19th Amendment celebration tonight
Norman residents will celebrate the Oklahoma Legislature's ratification of Women's Right to Vote at 7 p.m. today at Midway Deli, 601 W. Eufaula St. Exactly 100 years ago in 1920, Oklahoma's populist all-male legislators became the 33rd state legislature to ratify the 19th Amendment to the U.S. Constitution.
Thirty-six states were needed and six months later, the 36th state, Tennessee, voted to ratify on Aug. 18, 1920. One week later, on Aug. 26, 1920, the U.S. Secretary of State formally added the 19th Amendment to the Constitution.
The Norman event at Midway Deli will include a brief history by Doris Kupfer, Norman League of Women Voters, about the Suffragette movement. Camille Landry, Women and Genders Studies graduate, will acknowledge the other women who struggled for equality, but didn't get to vote until decades later.
Music will be provided by singer-songwriter Susan Herndon, recently featured in the Transcript's Norman Magazine.
Food and drink will be available.
Alcott Middle Schools wins Ebony Awareness Bowl
Kappa Alpha Psi Fraternity, Norman Alumni Chapter hosted its sixth annual Ebony Awareness Bowl Feb. 23 at Norman City Hall.
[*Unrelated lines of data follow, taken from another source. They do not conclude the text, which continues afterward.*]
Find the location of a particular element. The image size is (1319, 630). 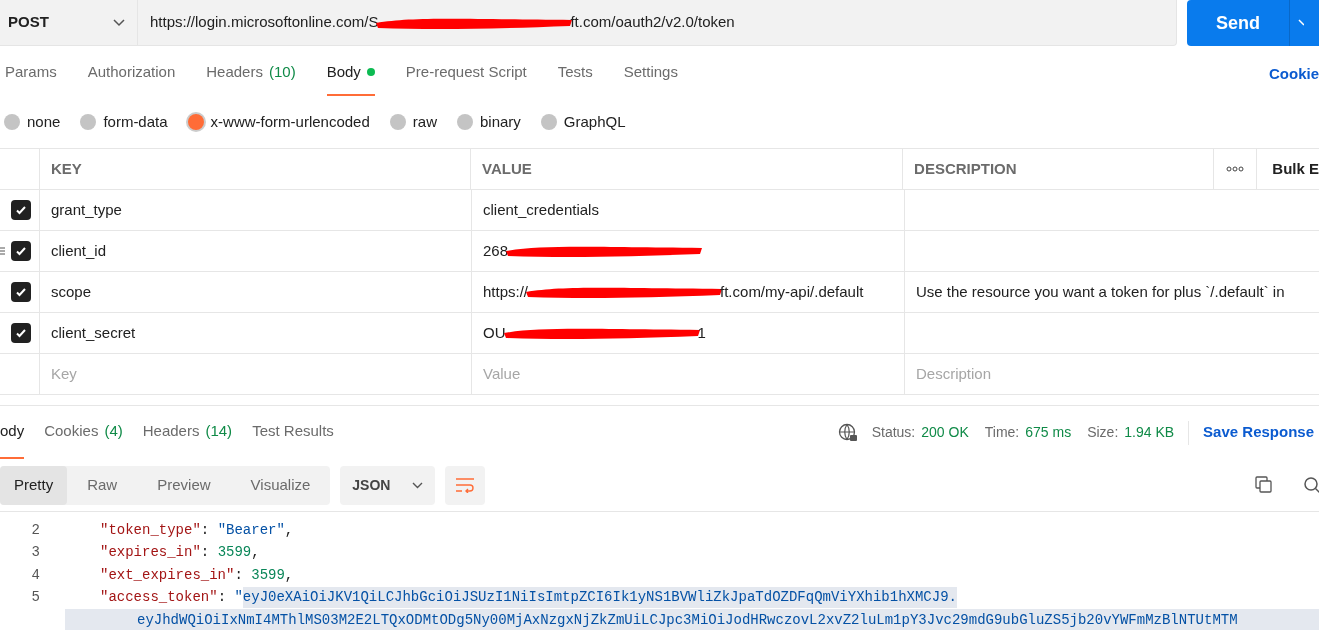

body-type-radio: GraphQL is located at coordinates (583, 122).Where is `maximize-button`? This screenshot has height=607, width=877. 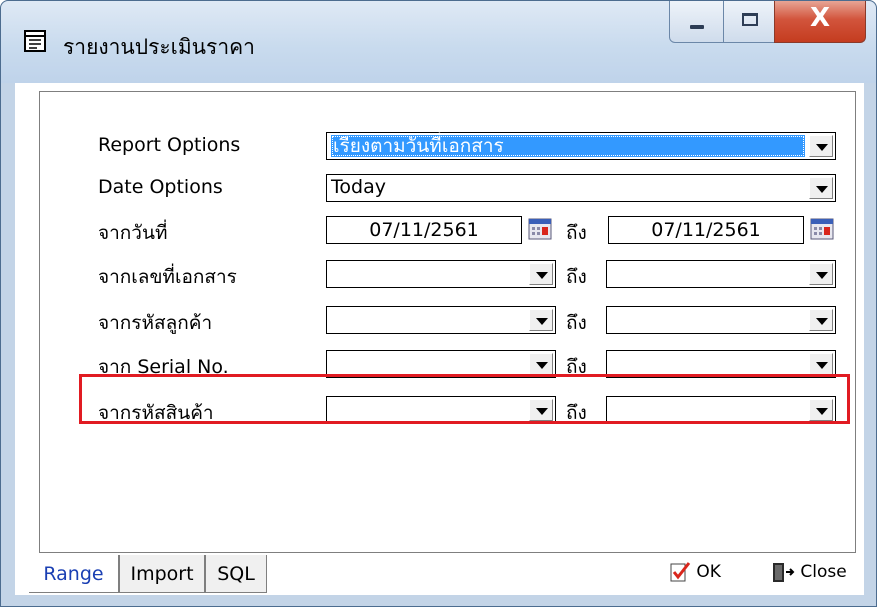
maximize-button is located at coordinates (749, 22).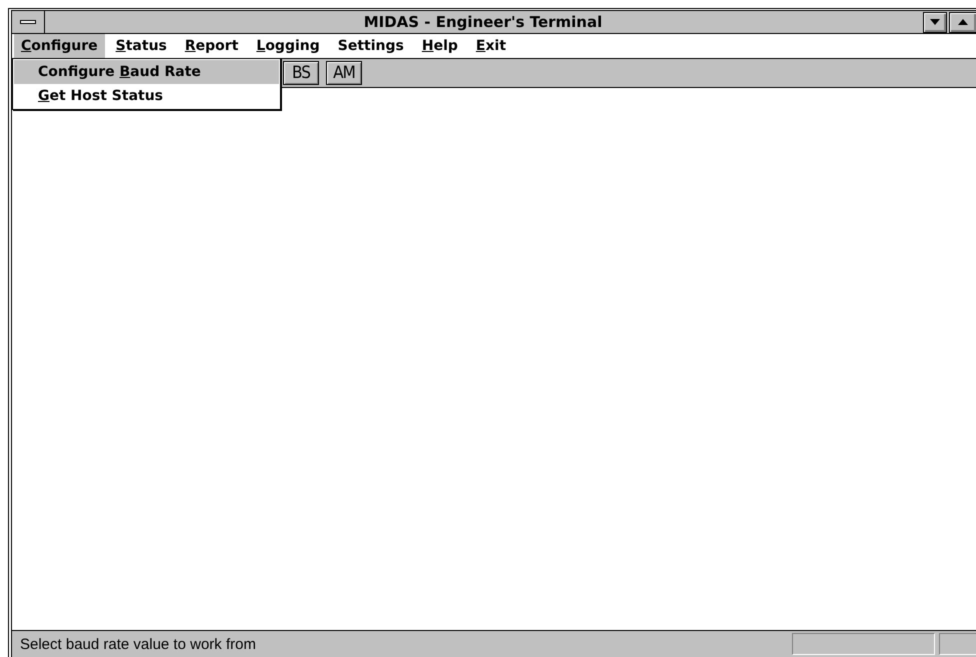 This screenshot has height=657, width=976. I want to click on status-panel, so click(958, 644).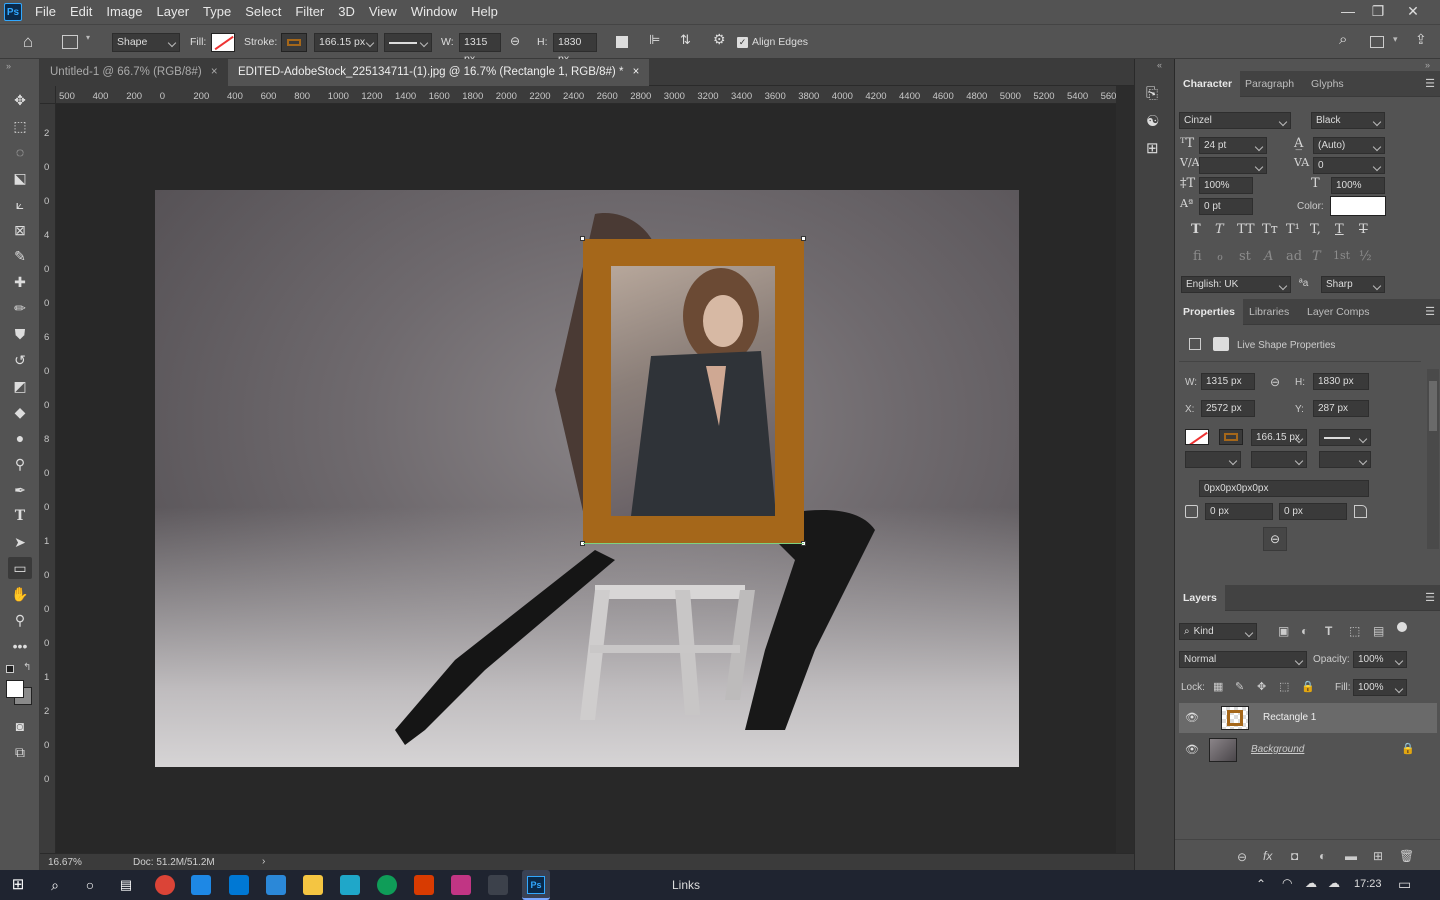  I want to click on collapse-toolbar-icon: », so click(8, 66).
Four teams of up to five members each participated in the event, which is basically a Black History trivia contest: Alcott “Achievement,” Alcott “Enthusiasm,” Alcott “Respect” and Star-Spencer Mid-High. Cash prizes were awarded to each of the participating teams.
The Alcott “Achievement” Team won first place and $500; the Star-Spencer Team won second place and $350; the Alcott “Enthusiasm” Team won third place and $250 and the Alcott “Respect” Team finished in fourth place and $150. Among the questions correctly answered by the winning teams were: “What U.S. Supreme Court case that led to desegregation began in Cleveland County Court in Norman (Sipuel vs. Oklahoma University Board of Regents)?”; “What African-American is known as ‘America’s Greatest Composer’ (Duke Ellington)?”; “Who wrote ‘The Revolution Will Not Be Televised’ (Gil Scott-Heron)?”
The Ebony Awareness Bowl is a culminating event in the school year-based Kappa Ebony Awareness League (KEAL) program. In addition to Alcott and Star-Spencer, students from Irving Middle School also participate in the KEAL program. Members of the alumni and undergraduate fraternity members from the University of Oklahoma, the Zeta Omega Chapter, visit the schools several times per month to mentor the middle school students on African-American History, life skills, interpersonal and interracial relations, and other matters. The KEAL program targets African-American boys, but all interested middle school students are welcomed. The Objectives of the KEAL program are for the students to:
1. Acquire knowledge about and appreciate the accomplishments of Black people.
2. Secure authentic information about the contributions of Blacks to the total stream of history.
3. Develop interest in reading and research techniques.
4. Gain self-understanding and self-confidence.
5. Develop self and community awareness.
6. Enhance academic skills.
7. Develop state presence.
The KEAL program is co-sponsored by Republic Bank and Bank of Oklahoma.